Once we have a plan or process in place we/you are now ready to execute these objectives with the hope of resolving the defined issues. Nothing works well without a defined, approved plan to initiate from. Depending on need; basic, moderate or intensive requirements, there are key aspects to consider before implementing. Once success has been achieved, proceed to Step Five.

Key to Remember: After executing your plan, process or service, write down the steps taken to conclude the situation. Even if it is a simple resolution or common fix, leave nothing to memory.


To re-emphasize, it is critical for technology experts to always document their results. By doing this we can define and calculate what has worked and what has not.
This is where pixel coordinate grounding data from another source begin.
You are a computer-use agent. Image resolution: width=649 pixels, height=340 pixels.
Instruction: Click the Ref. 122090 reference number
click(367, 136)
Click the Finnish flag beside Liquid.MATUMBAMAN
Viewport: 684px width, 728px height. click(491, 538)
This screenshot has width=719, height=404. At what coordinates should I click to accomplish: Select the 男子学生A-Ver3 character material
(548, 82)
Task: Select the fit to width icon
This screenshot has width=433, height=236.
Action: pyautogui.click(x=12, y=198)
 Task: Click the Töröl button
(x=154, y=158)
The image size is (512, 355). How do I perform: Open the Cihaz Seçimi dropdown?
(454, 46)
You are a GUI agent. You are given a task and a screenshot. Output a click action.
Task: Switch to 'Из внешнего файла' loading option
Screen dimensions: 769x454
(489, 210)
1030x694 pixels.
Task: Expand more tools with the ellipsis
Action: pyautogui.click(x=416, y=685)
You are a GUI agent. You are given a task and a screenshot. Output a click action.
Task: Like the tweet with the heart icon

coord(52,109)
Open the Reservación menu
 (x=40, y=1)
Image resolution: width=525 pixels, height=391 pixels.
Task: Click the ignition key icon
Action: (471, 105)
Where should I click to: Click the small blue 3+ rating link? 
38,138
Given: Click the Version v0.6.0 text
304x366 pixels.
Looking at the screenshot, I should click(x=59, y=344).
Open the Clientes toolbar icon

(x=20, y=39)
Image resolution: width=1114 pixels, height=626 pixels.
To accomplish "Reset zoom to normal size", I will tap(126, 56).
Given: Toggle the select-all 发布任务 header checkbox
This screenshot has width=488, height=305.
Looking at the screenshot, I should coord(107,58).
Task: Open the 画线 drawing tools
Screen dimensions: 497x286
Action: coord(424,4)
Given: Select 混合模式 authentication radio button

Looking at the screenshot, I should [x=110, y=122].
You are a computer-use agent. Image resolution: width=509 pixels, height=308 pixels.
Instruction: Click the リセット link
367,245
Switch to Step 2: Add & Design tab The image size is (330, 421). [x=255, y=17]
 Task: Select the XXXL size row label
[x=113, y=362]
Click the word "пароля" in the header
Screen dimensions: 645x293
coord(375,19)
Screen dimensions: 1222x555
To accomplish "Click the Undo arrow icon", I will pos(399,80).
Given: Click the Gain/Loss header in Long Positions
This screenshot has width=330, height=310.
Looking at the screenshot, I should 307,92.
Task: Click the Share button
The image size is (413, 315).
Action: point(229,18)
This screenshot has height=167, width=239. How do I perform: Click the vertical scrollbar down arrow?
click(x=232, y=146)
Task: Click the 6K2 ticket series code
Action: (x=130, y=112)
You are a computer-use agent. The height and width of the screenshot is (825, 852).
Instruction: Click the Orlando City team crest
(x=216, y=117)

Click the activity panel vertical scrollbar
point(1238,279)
That way you’ll have the information on hand if the user/client asks for an explanation in order to understand the process and/or if the problem arises later you (or another tech expert sent out) will have a record of what was done before. This way, you can avoid repeating the same process or see that the problem needs more intensive servicing than before.  Basically, if Step Four did not resolve the issue, then examine why and simply redefine the process, or proceed to Step One again.

Notably, as a former coach, I like to use the formula of Performance = Potential – Interference.  This is a great way to look at increasing performance (productivity) while utilizing potential elements that are available, while eliminating the issues that interfere with a successful and efficient outcome. Having a formula and method to troubleshoot just about anything has been priceless in my business. By following the Five Steps of Troubleshooting, you can avoid a lot headaches and wasted time.